About this exercise>
Could you write out the data that follows, exactly and in full?

Exercise materials>

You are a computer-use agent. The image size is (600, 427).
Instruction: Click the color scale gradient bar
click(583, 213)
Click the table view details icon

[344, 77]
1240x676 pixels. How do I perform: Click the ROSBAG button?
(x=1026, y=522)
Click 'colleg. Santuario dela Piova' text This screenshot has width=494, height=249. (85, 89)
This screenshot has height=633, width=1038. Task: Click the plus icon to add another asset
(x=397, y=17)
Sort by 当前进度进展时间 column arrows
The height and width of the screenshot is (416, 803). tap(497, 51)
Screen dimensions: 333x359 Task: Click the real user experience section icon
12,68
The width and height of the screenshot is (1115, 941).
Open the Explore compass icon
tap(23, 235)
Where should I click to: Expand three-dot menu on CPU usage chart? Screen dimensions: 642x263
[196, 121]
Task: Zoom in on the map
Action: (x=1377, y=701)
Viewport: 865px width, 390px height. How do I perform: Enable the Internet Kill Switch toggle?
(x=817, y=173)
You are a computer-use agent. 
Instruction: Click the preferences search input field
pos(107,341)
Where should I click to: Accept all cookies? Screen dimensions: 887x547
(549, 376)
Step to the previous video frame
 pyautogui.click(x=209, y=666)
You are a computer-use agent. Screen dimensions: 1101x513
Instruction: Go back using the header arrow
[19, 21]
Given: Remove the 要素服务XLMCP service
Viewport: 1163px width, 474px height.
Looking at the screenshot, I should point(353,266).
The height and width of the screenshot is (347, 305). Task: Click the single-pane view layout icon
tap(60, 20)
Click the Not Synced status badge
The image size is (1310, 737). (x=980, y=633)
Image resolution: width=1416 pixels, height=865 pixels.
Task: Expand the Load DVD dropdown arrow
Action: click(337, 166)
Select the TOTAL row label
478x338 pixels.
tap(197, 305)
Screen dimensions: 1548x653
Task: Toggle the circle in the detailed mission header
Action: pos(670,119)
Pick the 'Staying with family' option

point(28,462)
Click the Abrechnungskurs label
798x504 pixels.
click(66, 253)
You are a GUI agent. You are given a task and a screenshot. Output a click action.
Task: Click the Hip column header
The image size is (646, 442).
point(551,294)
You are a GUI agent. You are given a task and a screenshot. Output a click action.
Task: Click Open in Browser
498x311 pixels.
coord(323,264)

Solution to this exercise>
You are a computer-use agent. The image size is (600, 427).
Instruction: Click the color scale gradient bar
click(583, 213)
Click the table view details icon

[344, 77]
1240x676 pixels. How do I perform: Click the ROSBAG button?
(x=1026, y=522)
Click 'colleg. Santuario dela Piova' text This screenshot has width=494, height=249. (85, 89)
This screenshot has height=633, width=1038. Task: Click the plus icon to add another asset
(x=397, y=17)
Sort by 当前进度进展时间 column arrows
The height and width of the screenshot is (416, 803). tap(497, 51)
Screen dimensions: 333x359 Task: Click the real user experience section icon
12,68
The width and height of the screenshot is (1115, 941).
Open the Explore compass icon
tap(23, 235)
Where should I click to: Expand three-dot menu on CPU usage chart? Screen dimensions: 642x263
[196, 121]
Task: Zoom in on the map
Action: (x=1377, y=701)
Viewport: 865px width, 390px height. How do I perform: Enable the Internet Kill Switch toggle?
(x=817, y=173)
You are a computer-use agent. 
Instruction: Click the preferences search input field
pos(107,341)
Where should I click to: Accept all cookies? Screen dimensions: 887x547
(549, 376)
Step to the previous video frame
 pyautogui.click(x=209, y=666)
You are a computer-use agent. Screen dimensions: 1101x513
Instruction: Go back using the header arrow
[19, 21]
Given: Remove the 要素服务XLMCP service
Viewport: 1163px width, 474px height.
Looking at the screenshot, I should point(353,266).
The height and width of the screenshot is (347, 305). Task: Click the single-pane view layout icon
tap(60, 20)
Click the Not Synced status badge
The image size is (1310, 737). (x=980, y=633)
Image resolution: width=1416 pixels, height=865 pixels.
Task: Expand the Load DVD dropdown arrow
Action: click(337, 166)
Select the TOTAL row label
478x338 pixels.
tap(197, 305)
Screen dimensions: 1548x653
Task: Toggle the circle in the detailed mission header
Action: pos(670,119)
Pick the 'Staying with family' option

point(28,462)
Click the Abrechnungskurs label
798x504 pixels.
click(66, 253)
You are a GUI agent. You are given a task and a screenshot. Output a click action.
Task: Click the Hip column header
The image size is (646, 442).
point(551,294)
You are a GUI agent. You are given a task and a screenshot. Output a click action.
Task: Click Open in Browser
498x311 pixels.
coord(323,264)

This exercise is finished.